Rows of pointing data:

[START]

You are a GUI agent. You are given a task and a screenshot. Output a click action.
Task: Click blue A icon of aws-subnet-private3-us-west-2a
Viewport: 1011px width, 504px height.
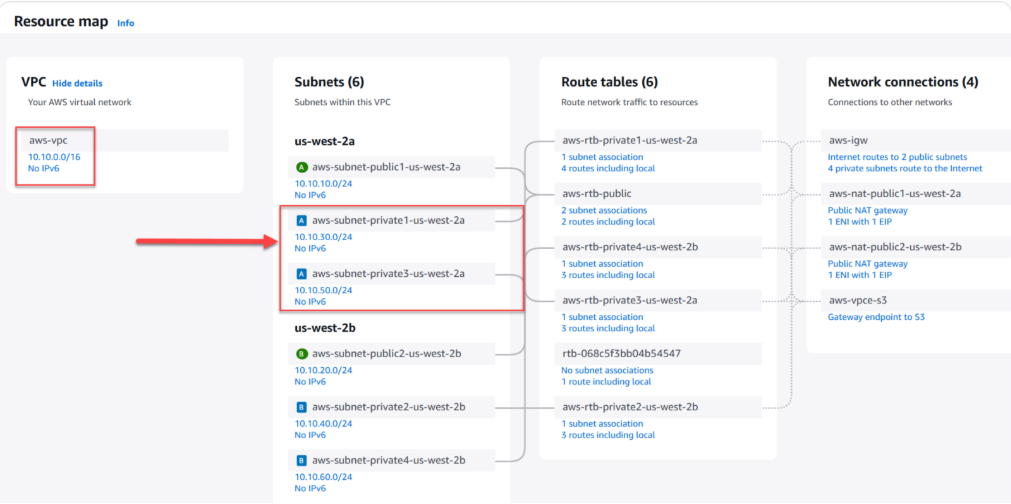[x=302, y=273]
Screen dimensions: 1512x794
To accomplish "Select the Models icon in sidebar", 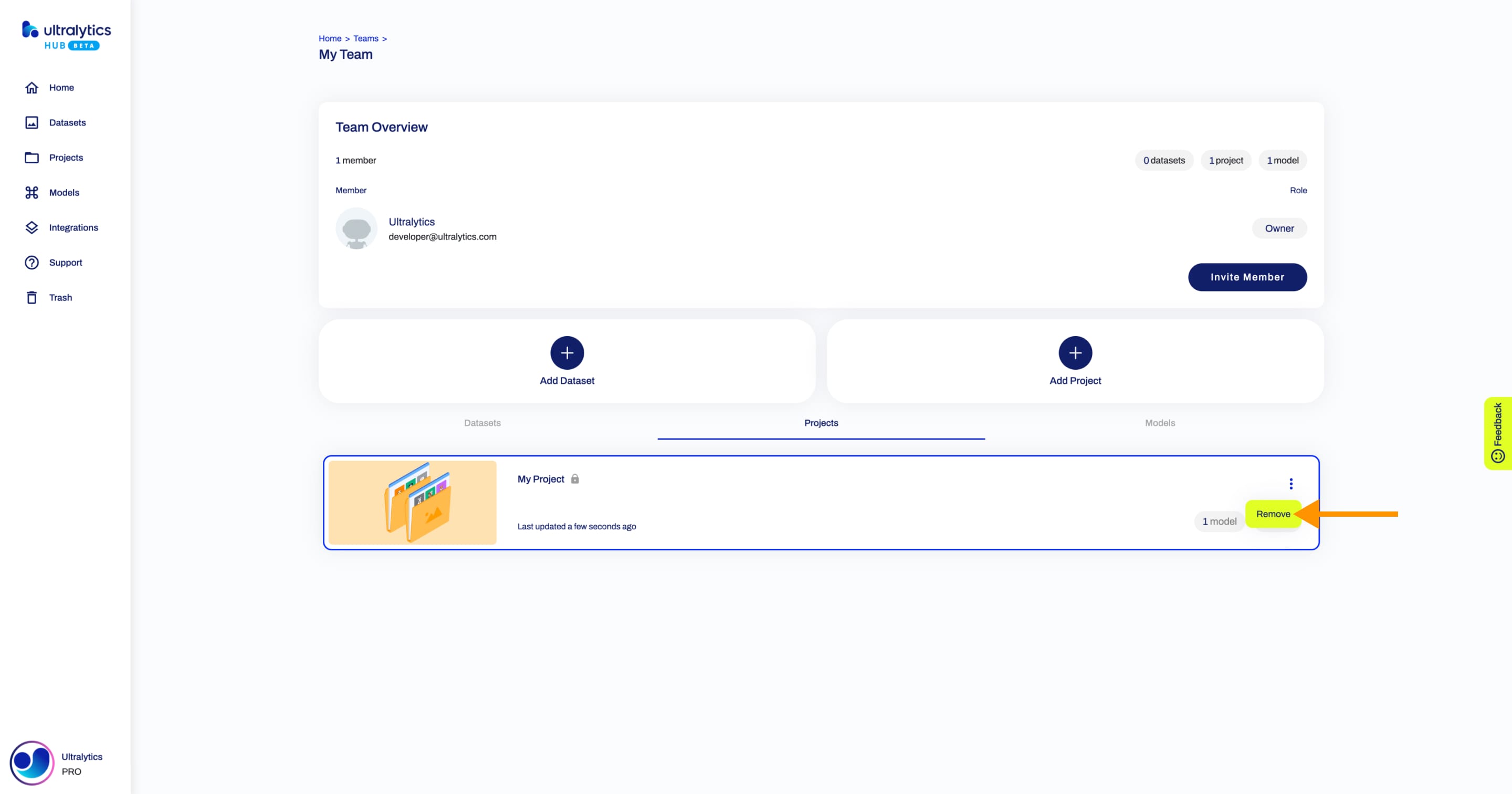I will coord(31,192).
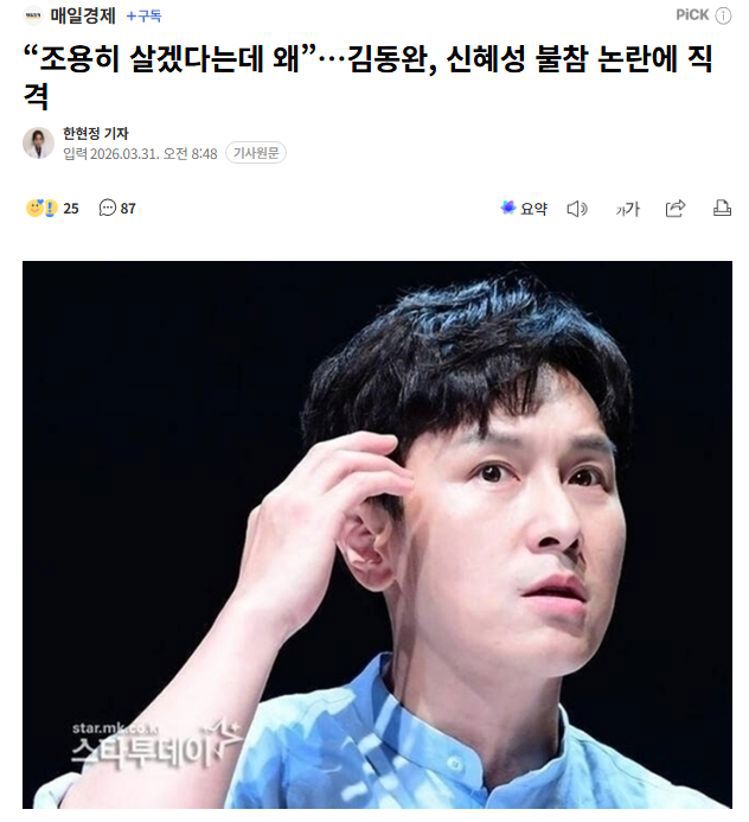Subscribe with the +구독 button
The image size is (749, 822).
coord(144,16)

[END]

▶ Written problem: Can you rewrite the stretch of material from its start through the line containing "[x=302, y=273]", changing "click action" to "tap action" and keeping all else the same? Leave the pictures out of your answer.

▶ Exercise result:
You are a GUI agent. You are given a task and a screenshot. Output a tap action.
Task: Click blue A icon of aws-subnet-private3-us-west-2a
Viewport: 1011px width, 504px height.
[x=302, y=273]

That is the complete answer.